I'm so sorry. I was faced with the same decision 7 weeks ago. Every time I hear of somebody on here going through the same thing, my eyes tear up and and a lump forms in my throat. Rest easy knowing your decision was the most unselfish thing you could do for Chance. He is free of pain and his wonderful memories will live within you forever.


----------



## Romeo1 (Apr 19, 2008)

I am so very sorry for your loss.


----------



## Debles (Sep 6, 2007)

I am so very sorry. It is so very hard to let them go. HUGS


----------



## Tahnee GR (Aug 26, 2006)

I am so sorry for your loss. It is never easy.


----------



## sharlin (Feb 26, 2007)

Play Hard Sweet Chance ~ Godspeed & Love


----------



## Ambesi (Jul 16, 2009)

I'm so sorry! My heart goes out to you.


----------



## msdogs1976 (Dec 21, 2007)

My condolences.


----------



## Pointgold (Jun 6, 2007)

I am so sorry for your loss.


----------



## Oaklys Dad (Dec 28, 2005)

Very sorry to hear of your loss. I know full well how deep the pain can be. I hope fond memories come quickly to ease the suffering.


----------



## Willow52 (Aug 14, 2009)

I'm so sorry for your loss.


----------



## gold'nchocolate (May 31, 2005)

I'm very sorry for your loss.


----------



## Laurie (Sep 20, 2009)

Very sorry to hear about Chance.....


----------



## GoldenJoyx'stwo (Feb 25, 2007)

I am so very sorry...


----------



## amy22 (May 11, 2008)

I am so very sorry for your loss.
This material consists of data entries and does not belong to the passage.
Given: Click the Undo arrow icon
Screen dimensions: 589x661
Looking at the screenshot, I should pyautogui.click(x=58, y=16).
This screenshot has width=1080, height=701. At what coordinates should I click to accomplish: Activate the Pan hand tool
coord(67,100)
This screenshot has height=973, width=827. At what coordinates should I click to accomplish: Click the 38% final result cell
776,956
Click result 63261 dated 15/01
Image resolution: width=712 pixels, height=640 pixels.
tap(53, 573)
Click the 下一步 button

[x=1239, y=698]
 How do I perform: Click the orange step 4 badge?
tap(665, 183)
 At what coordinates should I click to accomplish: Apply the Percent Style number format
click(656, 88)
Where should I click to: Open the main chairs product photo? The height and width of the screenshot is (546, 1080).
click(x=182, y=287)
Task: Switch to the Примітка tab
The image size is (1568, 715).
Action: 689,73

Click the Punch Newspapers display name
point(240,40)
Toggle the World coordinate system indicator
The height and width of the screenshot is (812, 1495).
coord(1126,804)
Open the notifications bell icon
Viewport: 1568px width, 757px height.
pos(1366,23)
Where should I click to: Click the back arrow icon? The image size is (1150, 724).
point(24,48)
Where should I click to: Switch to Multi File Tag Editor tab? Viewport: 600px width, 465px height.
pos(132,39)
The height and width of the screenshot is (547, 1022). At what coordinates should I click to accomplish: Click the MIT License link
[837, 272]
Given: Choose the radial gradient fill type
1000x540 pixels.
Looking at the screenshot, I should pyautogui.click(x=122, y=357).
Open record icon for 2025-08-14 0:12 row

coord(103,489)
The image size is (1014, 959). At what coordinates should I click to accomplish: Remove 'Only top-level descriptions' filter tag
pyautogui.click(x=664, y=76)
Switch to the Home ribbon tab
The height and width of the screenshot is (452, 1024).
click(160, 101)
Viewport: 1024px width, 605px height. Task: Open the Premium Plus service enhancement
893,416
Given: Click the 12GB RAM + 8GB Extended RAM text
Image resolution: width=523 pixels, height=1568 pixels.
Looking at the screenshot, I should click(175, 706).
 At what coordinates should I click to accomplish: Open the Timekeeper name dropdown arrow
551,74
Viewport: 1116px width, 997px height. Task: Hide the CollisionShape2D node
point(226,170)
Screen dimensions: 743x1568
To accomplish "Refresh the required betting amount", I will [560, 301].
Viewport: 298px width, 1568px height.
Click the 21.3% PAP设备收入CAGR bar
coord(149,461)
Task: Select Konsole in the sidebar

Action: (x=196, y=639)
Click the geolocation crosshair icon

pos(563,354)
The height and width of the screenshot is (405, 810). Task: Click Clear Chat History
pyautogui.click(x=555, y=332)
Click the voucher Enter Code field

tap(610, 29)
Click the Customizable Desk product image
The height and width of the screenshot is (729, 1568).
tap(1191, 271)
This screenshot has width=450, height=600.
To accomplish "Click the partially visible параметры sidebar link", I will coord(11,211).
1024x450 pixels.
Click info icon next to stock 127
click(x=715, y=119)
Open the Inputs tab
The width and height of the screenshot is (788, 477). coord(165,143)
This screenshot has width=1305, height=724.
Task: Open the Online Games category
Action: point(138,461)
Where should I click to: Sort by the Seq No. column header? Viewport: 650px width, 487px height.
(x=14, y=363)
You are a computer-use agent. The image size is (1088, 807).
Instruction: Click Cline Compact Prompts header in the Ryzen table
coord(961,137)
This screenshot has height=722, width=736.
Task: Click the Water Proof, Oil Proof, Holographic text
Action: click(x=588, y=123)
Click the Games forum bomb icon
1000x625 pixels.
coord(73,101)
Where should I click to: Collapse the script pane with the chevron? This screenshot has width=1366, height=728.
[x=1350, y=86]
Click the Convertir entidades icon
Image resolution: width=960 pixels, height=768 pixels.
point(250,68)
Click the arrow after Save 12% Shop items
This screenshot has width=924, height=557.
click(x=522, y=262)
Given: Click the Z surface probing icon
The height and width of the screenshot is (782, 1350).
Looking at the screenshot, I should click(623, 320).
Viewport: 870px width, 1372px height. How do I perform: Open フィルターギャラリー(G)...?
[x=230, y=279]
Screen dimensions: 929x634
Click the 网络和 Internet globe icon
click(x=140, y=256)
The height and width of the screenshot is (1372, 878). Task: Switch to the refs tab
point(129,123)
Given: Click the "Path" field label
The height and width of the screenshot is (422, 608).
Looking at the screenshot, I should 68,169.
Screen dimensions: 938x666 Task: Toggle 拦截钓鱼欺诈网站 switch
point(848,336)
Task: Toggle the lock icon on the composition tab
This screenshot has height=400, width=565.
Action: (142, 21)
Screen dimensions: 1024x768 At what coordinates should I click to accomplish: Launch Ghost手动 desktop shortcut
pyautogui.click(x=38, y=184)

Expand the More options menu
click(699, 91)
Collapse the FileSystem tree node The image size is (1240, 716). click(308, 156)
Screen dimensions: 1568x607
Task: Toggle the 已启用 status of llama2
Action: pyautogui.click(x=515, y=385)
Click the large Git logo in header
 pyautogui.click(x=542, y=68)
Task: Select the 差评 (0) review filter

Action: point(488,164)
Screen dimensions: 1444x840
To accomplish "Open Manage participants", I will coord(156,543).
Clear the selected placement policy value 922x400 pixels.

RIP Chance xxoo


----------



## Bob-N-Tash (Feb 24, 2008)

Will give my two some extra attention tomorrow in memory of Chance. His will be remembered in our thoughts and prayers tonight. Sorry for your loss.


----------



## gold4me (Mar 12, 2006)

I am so sorry to hear about Chance. My thoughts are with you.


----------



## BeauShel (May 20, 2007)

I am so sorry for the loss of Chance. Know that he is no longer in pain but will always be with you now walking on silent paws. My heart goes out to you


----------



## Heidi36oh (Feb 27, 2007)

I am so very sorry for your loss, my heart goes out to you!


----------



## mybuddy (Mar 2, 2007)

A very sad day. I am so sorry.


----------



## Sivin (Nov 23, 2006)

I am so sorry for your loss.


----------



## maryjean (Jul 13, 2005)

You and yours are in my thoughts and prayers.


----------



## twinny41 (Feb 13, 2008)

Oh so sorry. It's such a difficult time so please, as others say, stick around and feel free to post about Chance when you feel up to it. We would love to hear his stories. My Meg passed away nearly 2 years ago and that was when I found this forum and I am still here. I find it very comforting to keep her memory so alive and to share stories with other like minded people. Not to mention making new good friends who share their goldens with me! 
You will miss him dearly and my hearts go out to you knowing how painful it is. 
RIP Chance.
I added this poem to a photo of Meg and took it everywhere. I think the fact that I no longer do this shows that time does heal. Hope it helps you too.
*Although we may not be together*
*In the way we used to be*
*We are still connected *
*By a cord no eye can see*
*So whenever you need to find me*
*We are never far apart*
*Just look beyond the rainbow*
*And listen with your heart.*


----------



## davebeech (Feb 11, 2006)

so sorry to hear about Chance
RIP Chance


----------



## AmberSunrise (Apr 1, 2009)

I am very sorry to her of your loss .. Godspeed Chance


----------



## Ljilly28 (Jan 22, 2008)

I am sorry to hear this sad news about Chance. It hurts so much to say goodbye.


----------



## honeysmum (Dec 4, 2007)

I am so sorry for your loss it is so hard and hurts so much, Play at the bridge sweet Chance.


----------



## hotel4dogs (Sep 29, 2008)

I am so very sorry to hear that you lost Chance. Run free sweet boy.


----------



## Bailey & Charlies Mom (Jan 27, 2009)

I'm so sorry for your loss...


----------



## justmejanis (Feb 25, 2007)

I am so sorry about the loss of your beloved Chance.


----------



## Angel_Kody (Feb 27, 2007)

I'm so sorry for the loss of your sweet boy.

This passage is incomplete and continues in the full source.